━━━━━ Records supplied ━━━━━
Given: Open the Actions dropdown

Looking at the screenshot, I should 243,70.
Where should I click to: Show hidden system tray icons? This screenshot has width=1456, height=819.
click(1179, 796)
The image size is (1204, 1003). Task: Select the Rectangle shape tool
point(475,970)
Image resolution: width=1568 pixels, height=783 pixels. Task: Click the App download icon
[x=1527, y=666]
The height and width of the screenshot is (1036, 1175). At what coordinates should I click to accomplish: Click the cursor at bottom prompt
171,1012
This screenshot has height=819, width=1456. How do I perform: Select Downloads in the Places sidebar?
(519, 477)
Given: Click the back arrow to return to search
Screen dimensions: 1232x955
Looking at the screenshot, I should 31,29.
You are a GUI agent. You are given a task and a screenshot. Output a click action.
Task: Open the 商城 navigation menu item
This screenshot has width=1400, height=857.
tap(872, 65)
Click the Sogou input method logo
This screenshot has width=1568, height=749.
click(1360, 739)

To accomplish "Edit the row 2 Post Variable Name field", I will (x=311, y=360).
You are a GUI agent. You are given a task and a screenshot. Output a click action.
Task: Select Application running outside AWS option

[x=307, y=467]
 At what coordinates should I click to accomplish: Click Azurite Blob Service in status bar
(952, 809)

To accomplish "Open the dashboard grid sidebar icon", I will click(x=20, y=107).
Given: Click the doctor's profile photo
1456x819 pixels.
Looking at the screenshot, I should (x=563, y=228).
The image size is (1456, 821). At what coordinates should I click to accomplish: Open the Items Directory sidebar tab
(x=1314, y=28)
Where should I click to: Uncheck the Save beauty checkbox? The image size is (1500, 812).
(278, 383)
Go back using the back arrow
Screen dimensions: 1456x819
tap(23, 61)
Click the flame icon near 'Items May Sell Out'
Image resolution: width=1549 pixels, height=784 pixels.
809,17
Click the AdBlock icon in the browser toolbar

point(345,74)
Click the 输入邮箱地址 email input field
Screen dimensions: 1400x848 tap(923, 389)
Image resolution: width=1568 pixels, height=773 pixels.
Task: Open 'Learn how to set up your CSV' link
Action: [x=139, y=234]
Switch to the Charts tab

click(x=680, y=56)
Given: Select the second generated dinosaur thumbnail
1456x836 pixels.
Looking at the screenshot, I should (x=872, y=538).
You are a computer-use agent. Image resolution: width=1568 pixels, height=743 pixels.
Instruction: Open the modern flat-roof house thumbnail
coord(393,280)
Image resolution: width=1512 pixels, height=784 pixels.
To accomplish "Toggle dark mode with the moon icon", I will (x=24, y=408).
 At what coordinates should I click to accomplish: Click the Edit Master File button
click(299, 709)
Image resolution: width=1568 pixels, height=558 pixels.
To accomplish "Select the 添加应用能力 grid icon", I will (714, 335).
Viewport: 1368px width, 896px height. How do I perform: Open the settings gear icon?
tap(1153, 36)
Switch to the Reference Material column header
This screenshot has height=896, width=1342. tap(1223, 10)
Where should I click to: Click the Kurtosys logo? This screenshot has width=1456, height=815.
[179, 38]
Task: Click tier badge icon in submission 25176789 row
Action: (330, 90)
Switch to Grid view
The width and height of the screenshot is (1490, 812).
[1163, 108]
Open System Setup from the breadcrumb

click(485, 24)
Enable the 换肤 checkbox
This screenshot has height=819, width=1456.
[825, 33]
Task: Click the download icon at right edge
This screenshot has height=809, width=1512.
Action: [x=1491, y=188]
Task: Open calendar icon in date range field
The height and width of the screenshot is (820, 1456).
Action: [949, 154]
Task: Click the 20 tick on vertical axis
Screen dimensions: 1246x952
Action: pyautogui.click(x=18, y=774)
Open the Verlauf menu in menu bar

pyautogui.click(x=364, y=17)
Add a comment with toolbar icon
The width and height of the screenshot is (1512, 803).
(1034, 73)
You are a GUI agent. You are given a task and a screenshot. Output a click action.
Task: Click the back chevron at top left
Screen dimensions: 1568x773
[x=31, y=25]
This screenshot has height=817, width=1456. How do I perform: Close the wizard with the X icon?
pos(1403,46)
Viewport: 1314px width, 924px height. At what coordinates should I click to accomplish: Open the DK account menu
━━━━━
* _Work to complete_
Return the entries above exactly, each one complete.

* _Written reply_
Given: Open the Actions dropdown

Looking at the screenshot, I should 243,70.
Where should I click to: Show hidden system tray icons? This screenshot has width=1456, height=819.
click(1179, 796)
The image size is (1204, 1003). Task: Select the Rectangle shape tool
point(475,970)
Image resolution: width=1568 pixels, height=783 pixels. Task: Click the App download icon
[x=1527, y=666]
The height and width of the screenshot is (1036, 1175). At what coordinates should I click to accomplish: Click the cursor at bottom prompt
171,1012
This screenshot has height=819, width=1456. How do I perform: Select Downloads in the Places sidebar?
(519, 477)
Given: Click the back arrow to return to search
Screen dimensions: 1232x955
Looking at the screenshot, I should 31,29.
You are a GUI agent. You are given a task and a screenshot. Output a click action.
Task: Open the 商城 navigation menu item
This screenshot has width=1400, height=857.
tap(872, 65)
Click the Sogou input method logo
This screenshot has width=1568, height=749.
click(1360, 739)

To accomplish "Edit the row 2 Post Variable Name field", I will (x=311, y=360).
You are a GUI agent. You are given a task and a screenshot. Output a click action.
Task: Select Application running outside AWS option

[x=307, y=467]
 At what coordinates should I click to accomplish: Click Azurite Blob Service in status bar
(952, 809)

To accomplish "Open the dashboard grid sidebar icon", I will click(x=20, y=107).
Given: Click the doctor's profile photo
1456x819 pixels.
Looking at the screenshot, I should (x=563, y=228).
The image size is (1456, 821). At what coordinates should I click to accomplish: Open the Items Directory sidebar tab
(x=1314, y=28)
Where should I click to: Uncheck the Save beauty checkbox? The image size is (1500, 812).
(278, 383)
Go back using the back arrow
Screen dimensions: 1456x819
tap(23, 61)
Click the flame icon near 'Items May Sell Out'
Image resolution: width=1549 pixels, height=784 pixels.
809,17
Click the AdBlock icon in the browser toolbar

point(345,74)
Click the 输入邮箱地址 email input field
Screen dimensions: 1400x848 tap(923, 389)
Image resolution: width=1568 pixels, height=773 pixels.
Task: Open 'Learn how to set up your CSV' link
Action: [x=139, y=234]
Switch to the Charts tab

click(x=680, y=56)
Given: Select the second generated dinosaur thumbnail
1456x836 pixels.
Looking at the screenshot, I should (x=872, y=538).
You are a computer-use agent. Image resolution: width=1568 pixels, height=743 pixels.
Instruction: Open the modern flat-roof house thumbnail
coord(393,280)
Image resolution: width=1512 pixels, height=784 pixels.
To accomplish "Toggle dark mode with the moon icon", I will (x=24, y=408).
 At what coordinates should I click to accomplish: Click the Edit Master File button
click(299, 709)
Image resolution: width=1568 pixels, height=558 pixels.
To accomplish "Select the 添加应用能力 grid icon", I will (714, 335).
Viewport: 1368px width, 896px height. How do I perform: Open the settings gear icon?
tap(1153, 36)
Switch to the Reference Material column header
This screenshot has height=896, width=1342. tap(1223, 10)
Where should I click to: Click the Kurtosys logo? This screenshot has width=1456, height=815.
[179, 38]
Task: Click tier badge icon in submission 25176789 row
Action: (330, 90)
Switch to Grid view
The width and height of the screenshot is (1490, 812).
[1163, 108]
Open System Setup from the breadcrumb

click(485, 24)
Enable the 换肤 checkbox
This screenshot has height=819, width=1456.
[825, 33]
Task: Click the download icon at right edge
This screenshot has height=809, width=1512.
Action: [x=1491, y=188]
Task: Open calendar icon in date range field
The height and width of the screenshot is (820, 1456).
Action: [949, 154]
Task: Click the 20 tick on vertical axis
Screen dimensions: 1246x952
Action: pyautogui.click(x=18, y=774)
Open the Verlauf menu in menu bar

pyautogui.click(x=364, y=17)
Add a comment with toolbar icon
The width and height of the screenshot is (1512, 803).
(1034, 73)
You are a GUI agent. You are given a task and a screenshot. Output a click action.
Task: Click the back chevron at top left
Screen dimensions: 1568x773
[x=31, y=25]
This screenshot has height=817, width=1456. How do I perform: Close the wizard with the X icon?
pos(1403,46)
Viewport: 1314px width, 924px height. At what coordinates should I click to accomplish: Open the DK account menu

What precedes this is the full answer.